The QTree class is used to tie together all the data associated with creating a quadtree. This class is also used to generate dummy data and graph it using matplotlib.

import random
import matplotlib.pyplot as plt # plotting libraries
import matplotlib.patches as patches

class QTree():
    def __init__(self, k, n):
        self.threshold = k
        self.points = [Point(random.uniform(0, 10), random.uniform(0, 10)) for x in range(n)]
        self.root = Node(0, 0, 10, 10, self.points)
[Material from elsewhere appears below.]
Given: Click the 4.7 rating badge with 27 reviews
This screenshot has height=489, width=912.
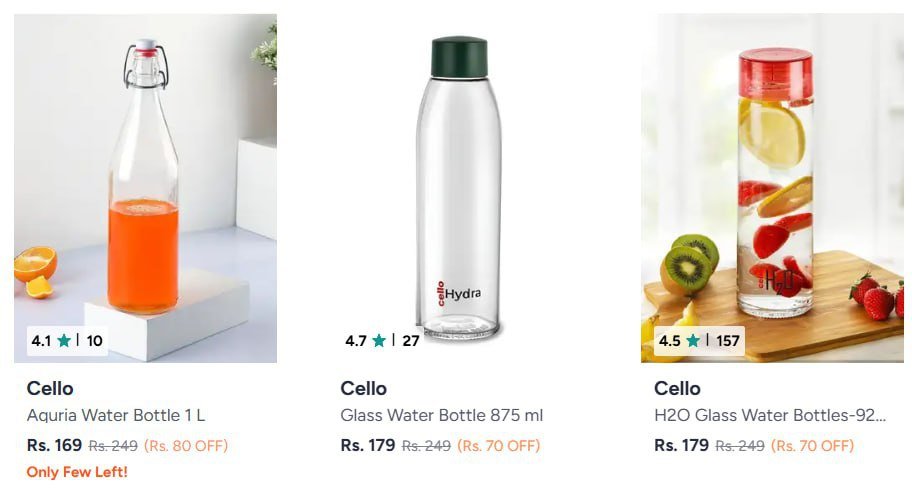Looking at the screenshot, I should pyautogui.click(x=382, y=341).
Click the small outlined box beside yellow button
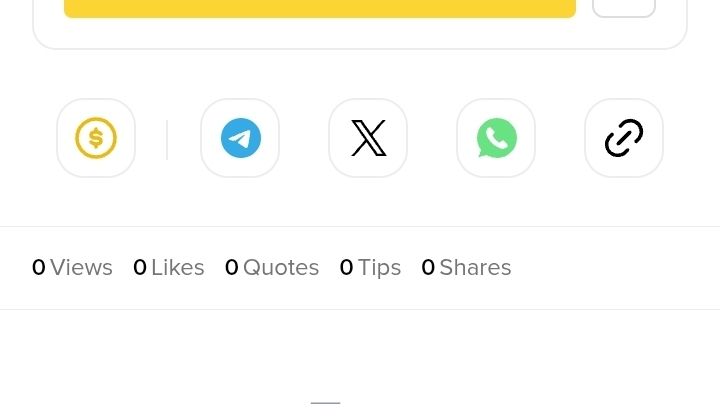 [624, 9]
    def add_point(self, x, y):
        self.points.append(Point(x, y))
    
    def get_points(self):
        return self.points
    
    def subdivide(self):
        recursive_subdivide(self.root, self.threshold)
    
    def graph(self):
        fig = plt.figure(figsize=(12, 8))
        plt.title("Quadtree")
        c = find_children(self.root)
        print("Number of segments: %d" %len(c))
        areas = set()
        for el in c:
            areas.add(el.width*el.height)
        print("Minimum segment area: %.3f units" %min(areas))
        for n in c:
            plt.gcf().gca().add_patch(patches.Rectangle((n.x0, n.y0), n.width, n.height, fill=False))
        x = [point.x for point in self.points]
        y = [point.y for point in self.points]
        plt.plot(x, y, 'ro') # plots the points as red dots
        plt.show()
        return

Creating a quadtree where each cell can only contain at the most section will produce a lot of cells.

png
png

If we change the hyperparameter to split until there are at most two objects per cell, we get larger cells.

png
png

2 Future Work

In the future, I plan on making a post on how you can use quadtrees to do image compression.